[XPU]. Add fp16 to op split.

PaddlePaddle · Sep 7, 2022 · 51d3dbd · 51d3dbd
1 parent 288120f
commit 51d3dbd
Show file tree

Hide file tree

Showing 2 changed files with 26 additions and 12 deletions.
diff --git a/lite/kernels/xpu/split_compute.cc b/lite/kernels/xpu/split_compute.cc
@@ -22,7 +22,8 @@ namespace lite {
 namespace kernels {
 namespace xpu {
 
-void SplitCompute::Run() {
+template <typename T, PrecisionType PType>
+void SplitCompute<T, PType>::Run() {
   auto& param = this->template Param<param_t>();
   auto& ctx = this->ctx_->template As<XPUContext>();
   auto& dout = param.output;
@@ -33,19 +34,19 @@ void SplitCompute::Run() {
     height = height * in_dim[i];
   }
   int width = param.x->numel() / height;
-  std::vector<float*> out_ptrs;
+  std::vector<T*> out_ptrs;
   std::vector<int> width_out;
   for (auto out : dout) {
     out->set_lod(param.x->lod());
-    out_ptrs.push_back(out->mutable_data<float>(TARGET(kXPU)));
+    out_ptrs.push_back(out->template mutable_data<T>(TARGET(kXPU)));
     width_out.push_back(out->numel() / height);
   }
-  int r = xdnn::split<float>(ctx.GetRawContext(),
-                             param.x->data<float>(),
-                             out_ptrs,
-                             {height, width},
-                             width_out,
-                             1);
+  int r = xdnn::split<T>(ctx.GetRawContext(),
+                         param.x->template data<T>(),
+                         out_ptrs,
+                         {height, width},
+                         width_out,
+                         1);
 
   CHECK_EQ(r, 0);
 }
@@ -55,12 +56,24 @@ void SplitCompute::Run() {
 }  // namespace lite
 }  // namespace paddle
 
-REGISTER_LITE_KERNEL(
-    split, kXPU, kFloat, kNCHW, paddle::lite::kernels::xpu::SplitCompute, def)
+using split_float =
+    paddle::lite::kernels::xpu::SplitCompute<float, PRECISION(kFloat)>;
+REGISTER_LITE_KERNEL(split, kXPU, kFloat, kNCHW, split_float, def)
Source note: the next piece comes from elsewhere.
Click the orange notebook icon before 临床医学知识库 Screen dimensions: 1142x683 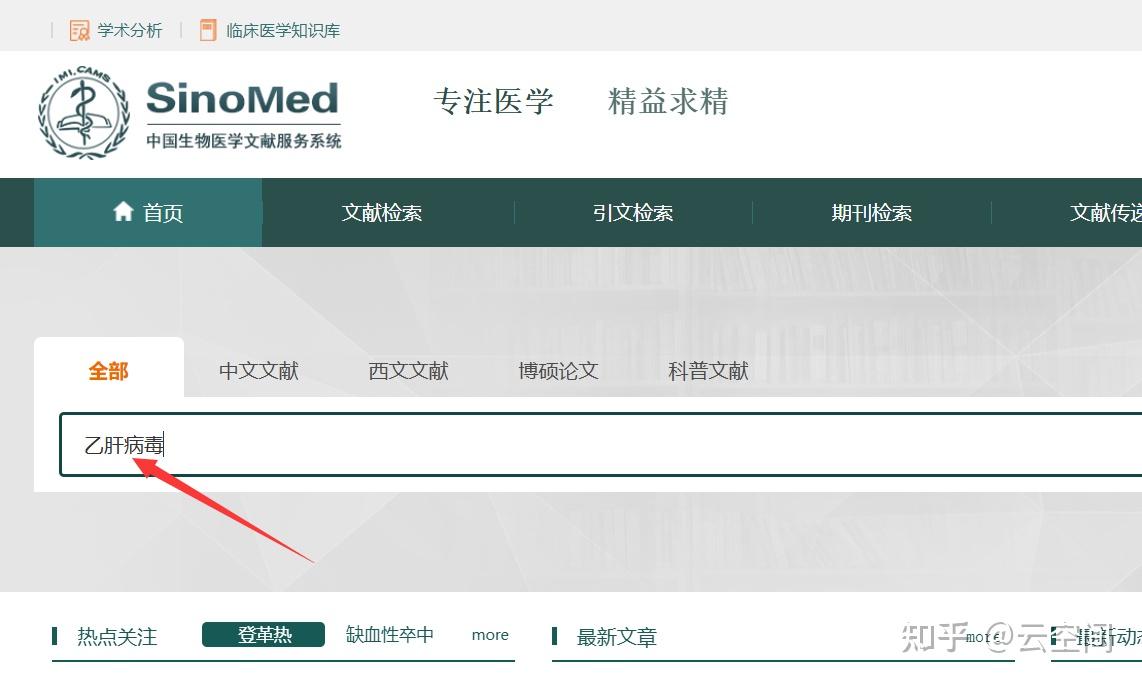click(207, 30)
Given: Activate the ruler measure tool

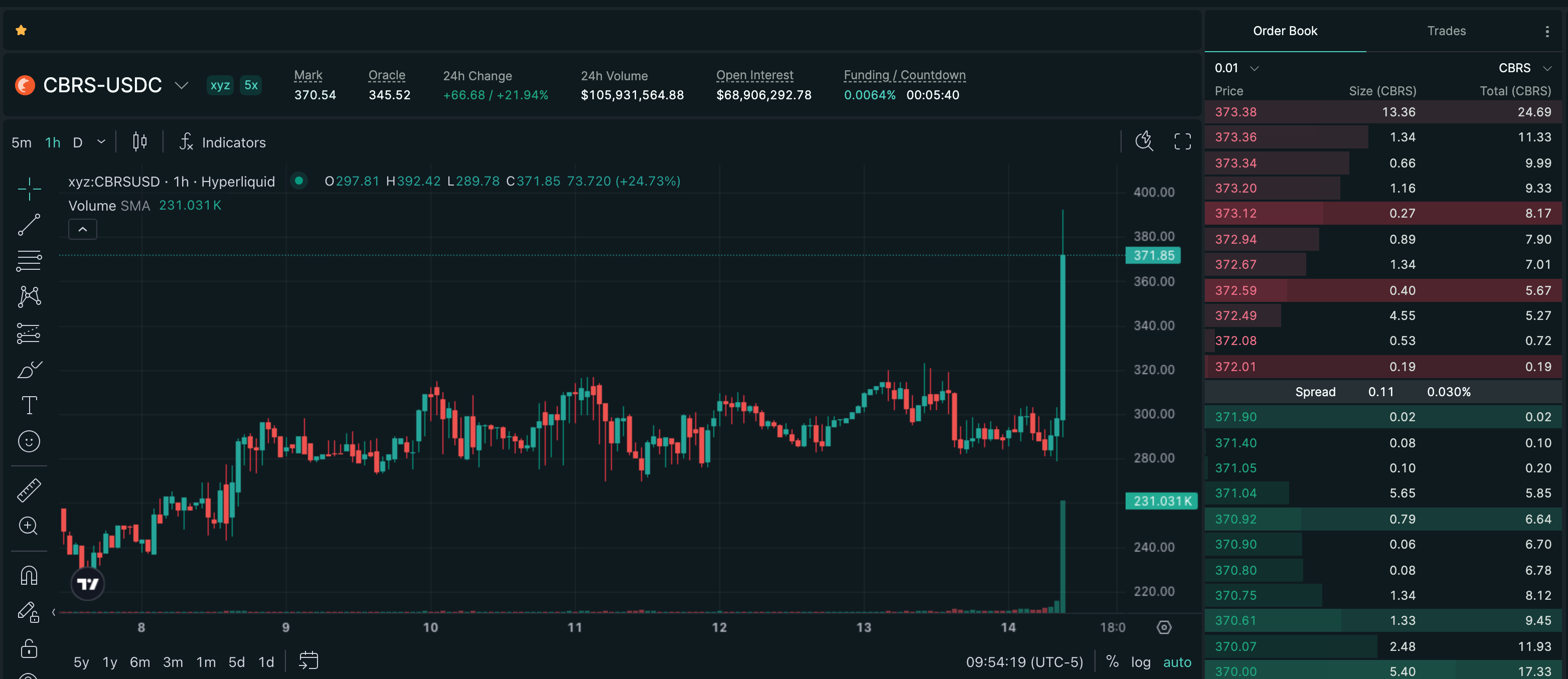Looking at the screenshot, I should coord(29,490).
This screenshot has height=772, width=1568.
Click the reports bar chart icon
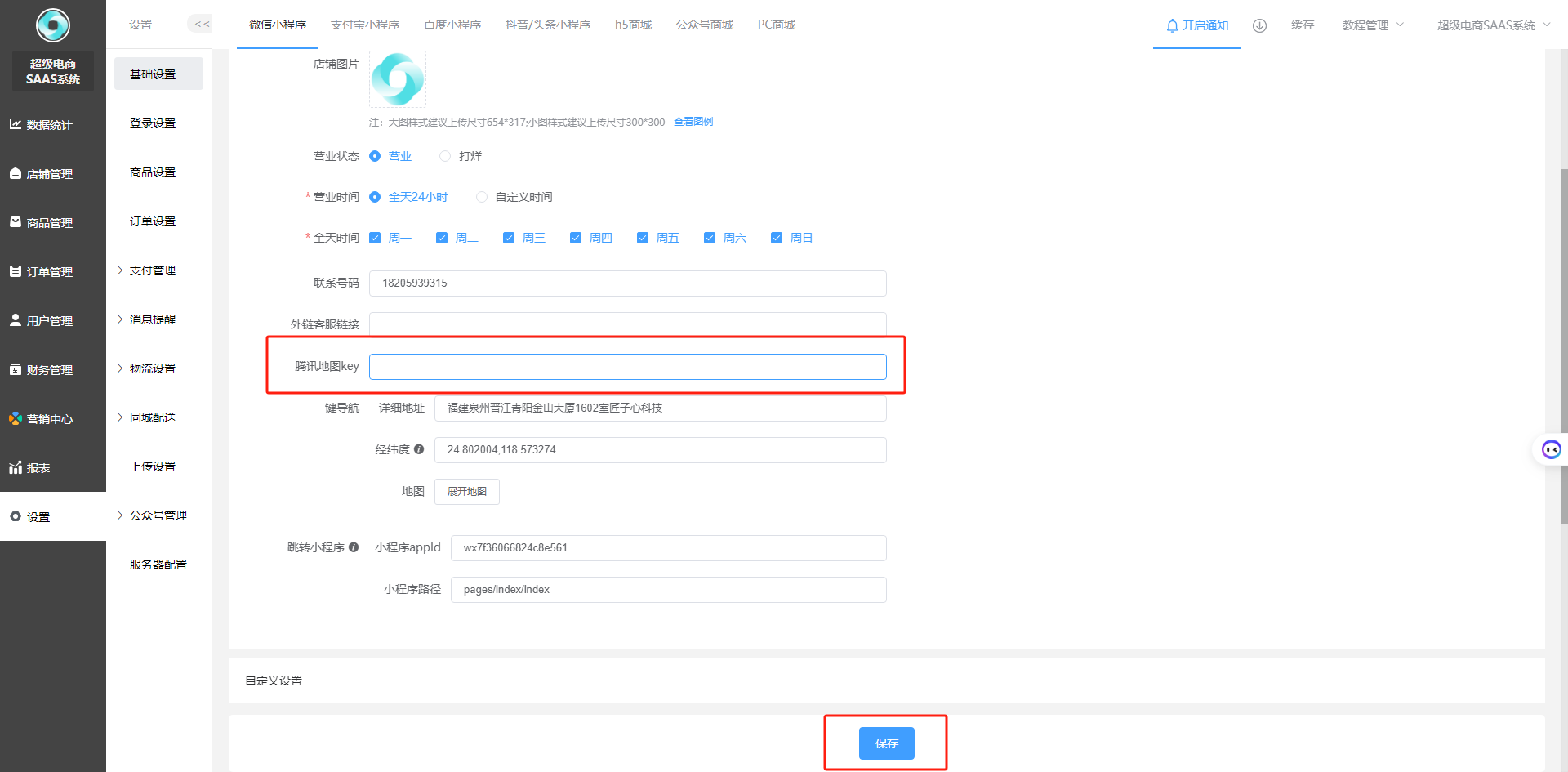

     .BindInput("X", {LiteType::GetTensorTy(TARGET(kXPU))})
     .BindInput("AxisTensor",
                {LiteType::GetTensorTy(TARGET(kHost), PRECISION(kInt32))})
     .BindOutput("SectionsTensorList",
                 {LiteType::GetTensorTy(TARGET(kHost), PRECISION(kInt32))})
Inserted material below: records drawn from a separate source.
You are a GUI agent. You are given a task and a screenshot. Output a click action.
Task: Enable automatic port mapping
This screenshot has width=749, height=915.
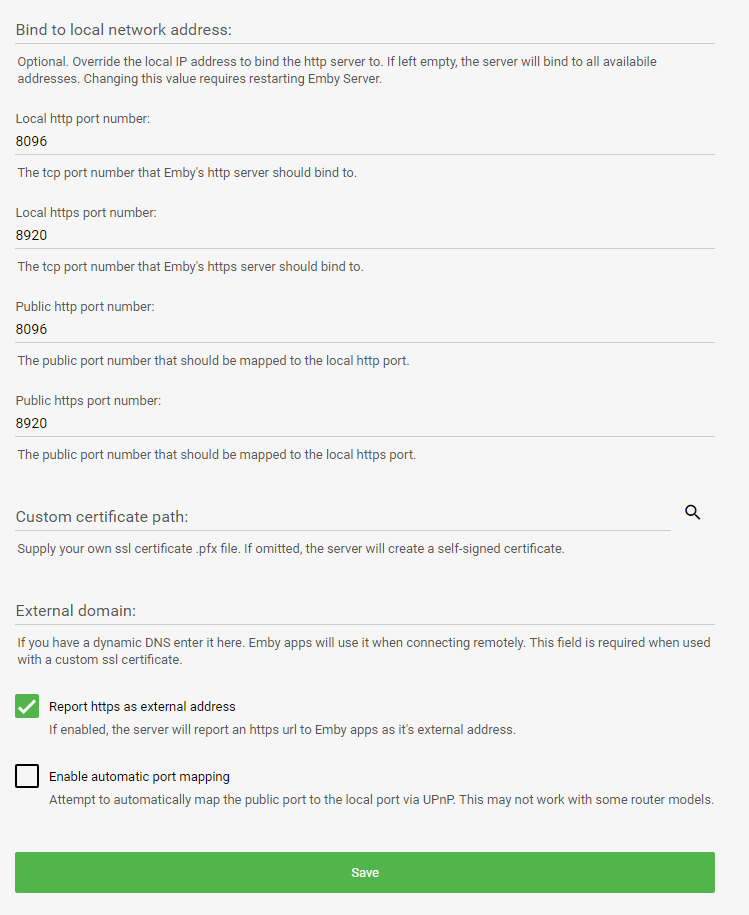[x=27, y=776]
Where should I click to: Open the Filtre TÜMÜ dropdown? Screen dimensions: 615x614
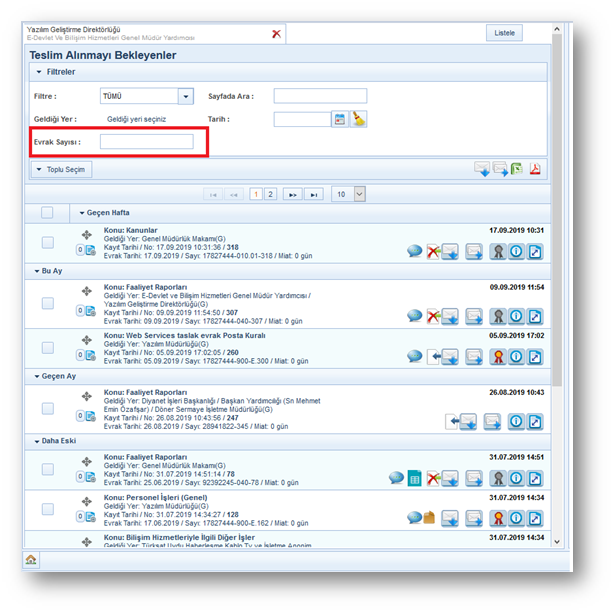185,96
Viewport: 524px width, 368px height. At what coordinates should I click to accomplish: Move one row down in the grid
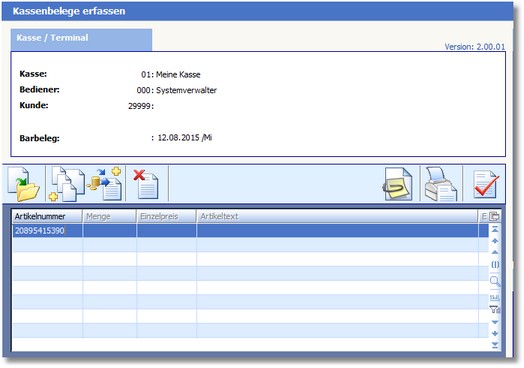tap(495, 322)
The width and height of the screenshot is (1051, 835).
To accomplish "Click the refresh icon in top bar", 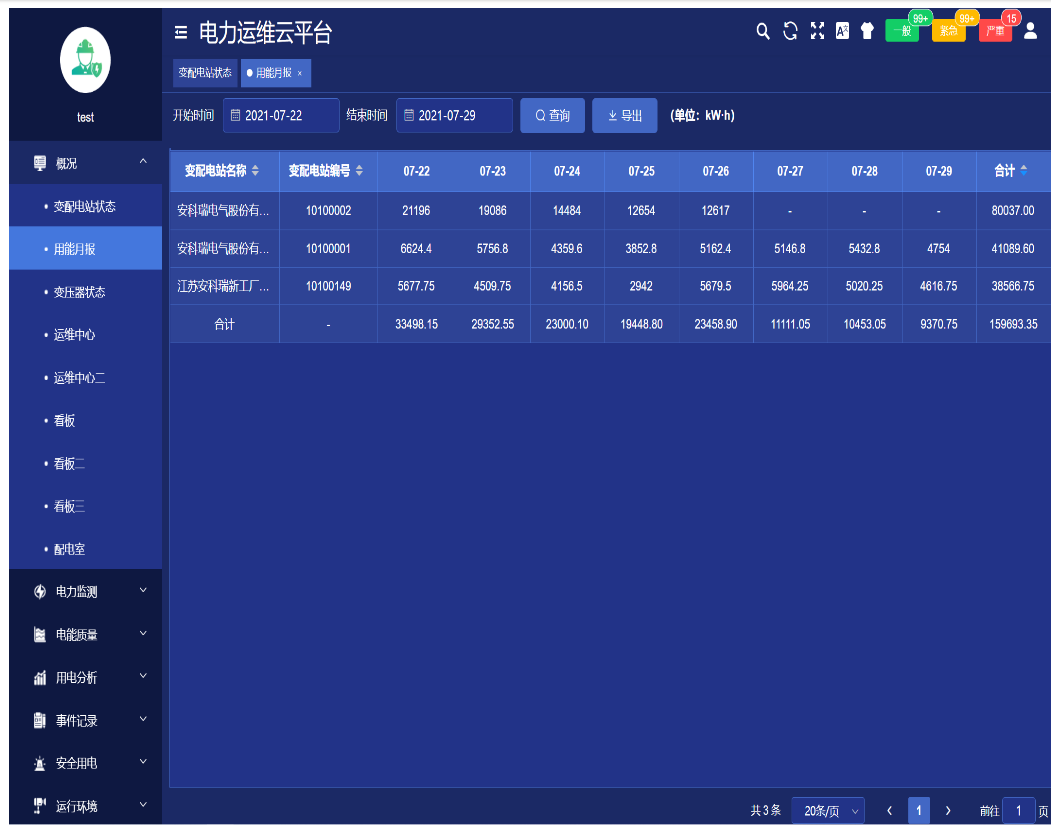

     .BindOutput("Out", {LiteType::GetTensorTy(TARGET(kXPU))})
     .Finalize();
+
+using split_fp16 =
+    paddle::lite::kernels::xpu::SplitCompute<float16, PRECISION(kFP16)>;
+REGISTER_LITE_KERNEL(split, kXPU, kFP16, kNCHW, split_fp16, fp16)
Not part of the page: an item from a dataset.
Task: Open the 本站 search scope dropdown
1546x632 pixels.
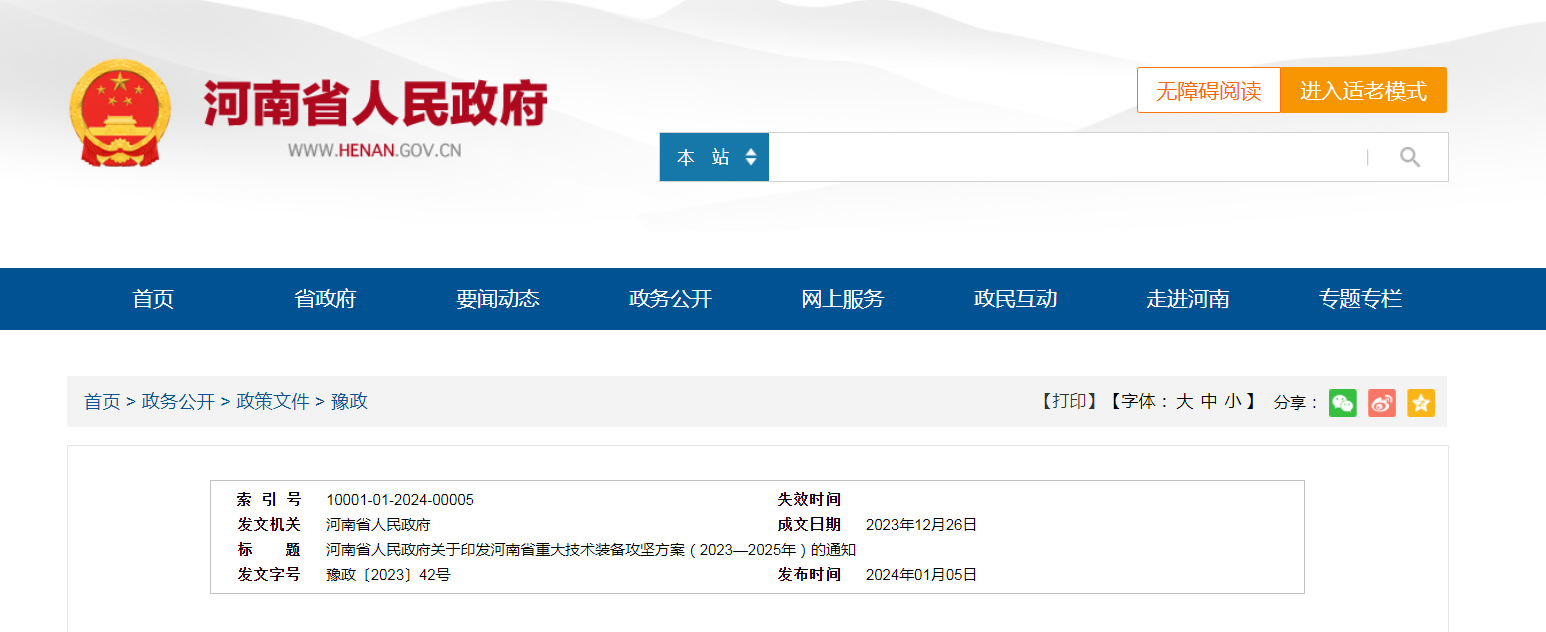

+    .BindInput("X", {LiteType::GetTensorTy(TARGET(kXPU), PRECISION(kFP16))})
+    .BindInput("AxisTensor",
+               {LiteType::GetTensorTy(TARGET(kHost), PRECISION(kInt32))})
+    .BindOutput("SectionsTensorList",
+                {LiteType::GetTensorTy(TARGET(kHost), PRECISION(kInt32))})
+    .BindOutput("Out", {LiteType::GetTensorTy(TARGET(kXPU), PRECISION(kFP16))})
+    .Finalize();
diff --git a/lite/kernels/xpu/split_compute.h b/lite/kernels/xpu/split_compute.h
@@ -20,7 +20,8 @@ namespace lite {
 namespace kernels {
 namespace xpu {
 
-class SplitCompute : public KernelLite<TARGET(kXPU), PRECISION(kFloat)> {
+template <typename T, PrecisionType PType>
+class SplitCompute : public KernelLite<TARGET(kXPU), PType> {
  public:
   using param_t = operators::SplitParam;